Bacteriochlorophylls a, b, and g are bacteriochlorins, meaning their molecules have a bacteriochlorin macrocycle ring with two reduced pyrrole rings (B and D). Bacteriochlorophylls c, d, e, and f are chlorins, meaning their molecules have a chlorin macrocycle ring with one reduced pyrrole ring (D).

Bacteriochlorophylls c to f occur in the form of closely related homologs with different alkyl groups attached to pyrrole rings B and C and are illustrated above in their simplest versions, esterified with the sesquiterpene alcohol farnesol. Most of the variation occurs in the 8 and 12 positions and can be attributed to methyltransferase variation. BChl c_{S} is a term for 8-ethyl,12-methyl homolog of BChl c.

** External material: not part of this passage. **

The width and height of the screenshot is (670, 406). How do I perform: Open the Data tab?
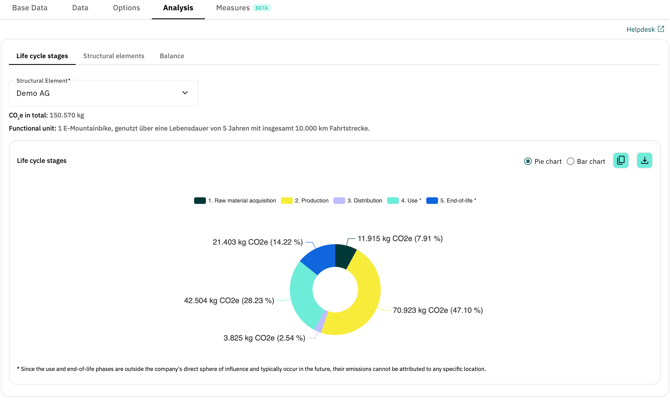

Bacteriochlorophyll g has a vinyl group in ring (A), at position 8.

==Biosynthesis==

The common biosynthetic precursor for bacteriochlorophylls is chlorophyllide a

There are a large number of known bacteriochlorophylls but all have features in common since the biosynthetic pathway involves chlorophyllide a (Chlide a) as an intermediate.

Chlorin-cored BChls (c to f) are produced by a series of enzymatic modifications on the sidechain of Chlide a, much like how Chl b, d, e are made. The bacteriochlorin-cored BChls a, b, g require a unique step to reduce the double bond between C7 and C8, which is performed by chlorophyllide a reductase (COR).

Isobacteriochlorins, in contrast, are biosynthesised from uroporphyrinogen III in a separate pathway that leads, for example, to siroheme, cofactor F_{430} and cobalamin. The common intermediate is sirohydrochlorin.